Data records: Begin

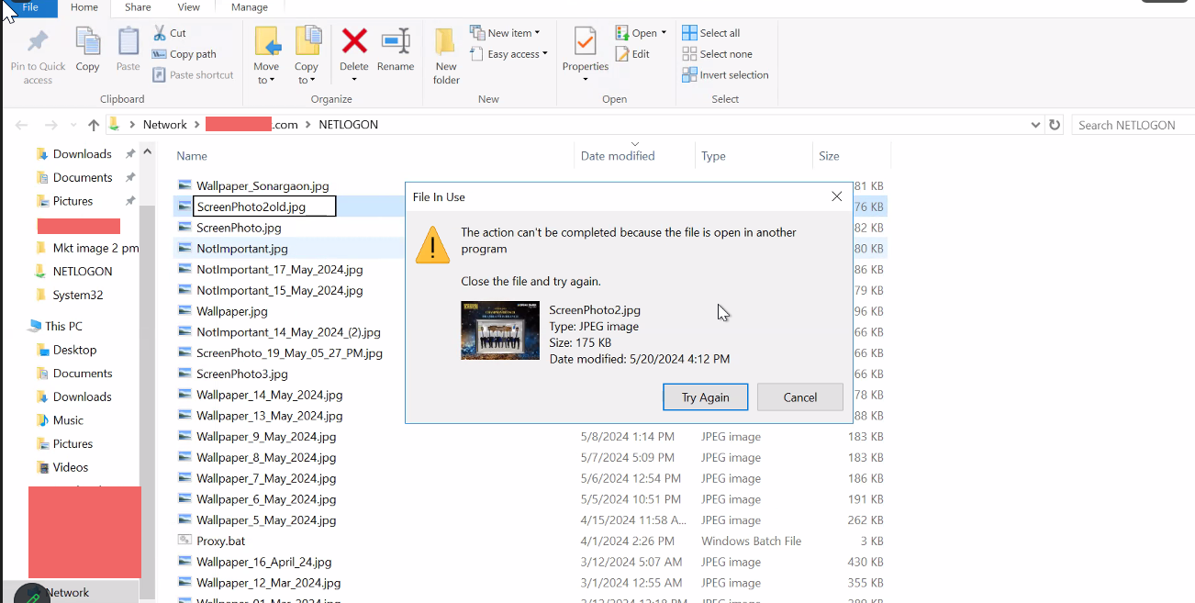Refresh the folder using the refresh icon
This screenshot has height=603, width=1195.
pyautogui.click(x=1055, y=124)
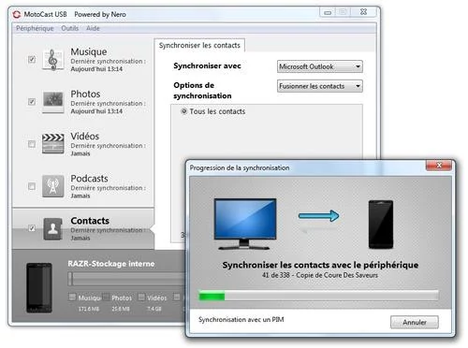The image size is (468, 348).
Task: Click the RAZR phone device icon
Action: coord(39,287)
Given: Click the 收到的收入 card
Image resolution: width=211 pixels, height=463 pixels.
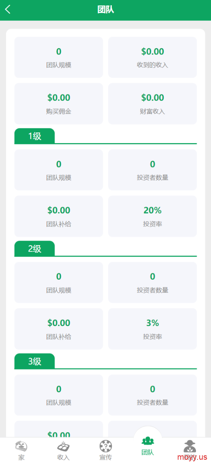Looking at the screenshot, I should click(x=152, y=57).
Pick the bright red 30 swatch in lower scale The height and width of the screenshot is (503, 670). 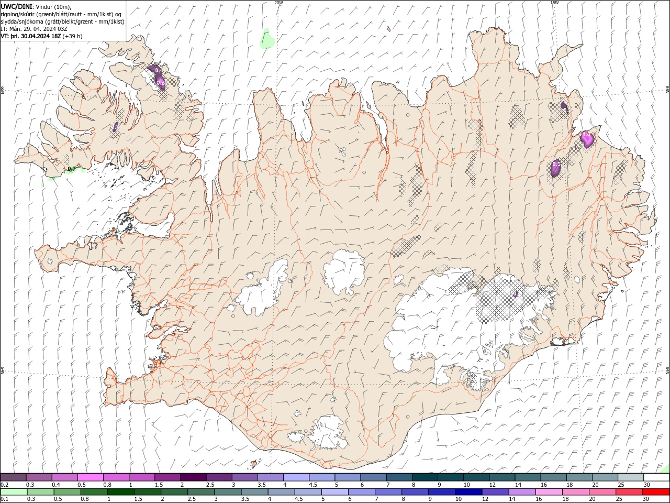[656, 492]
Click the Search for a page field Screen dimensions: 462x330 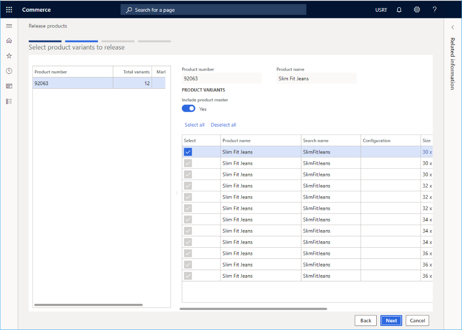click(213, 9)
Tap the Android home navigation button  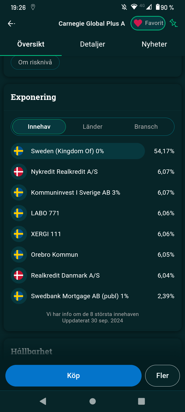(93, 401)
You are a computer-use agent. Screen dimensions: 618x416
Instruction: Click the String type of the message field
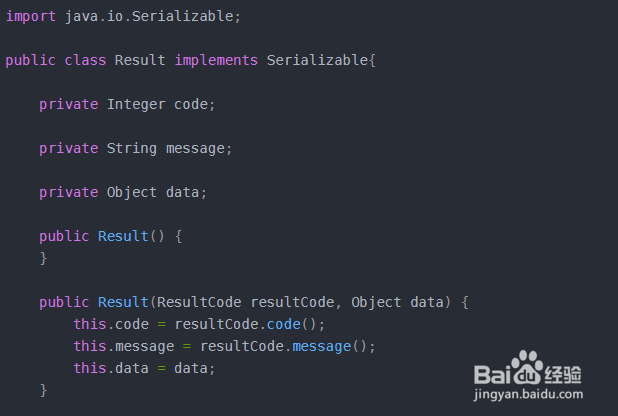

Data records: End

■ Work item ■
Take the line with "You are a computer-use" and every line after it through the end of the data, and write only them out exactly, leaving out the pictures.

■ Result for this exercise ■
You are a computer-use agent. Screen dimensions: 618x416
Instruction: Click the String type of the message field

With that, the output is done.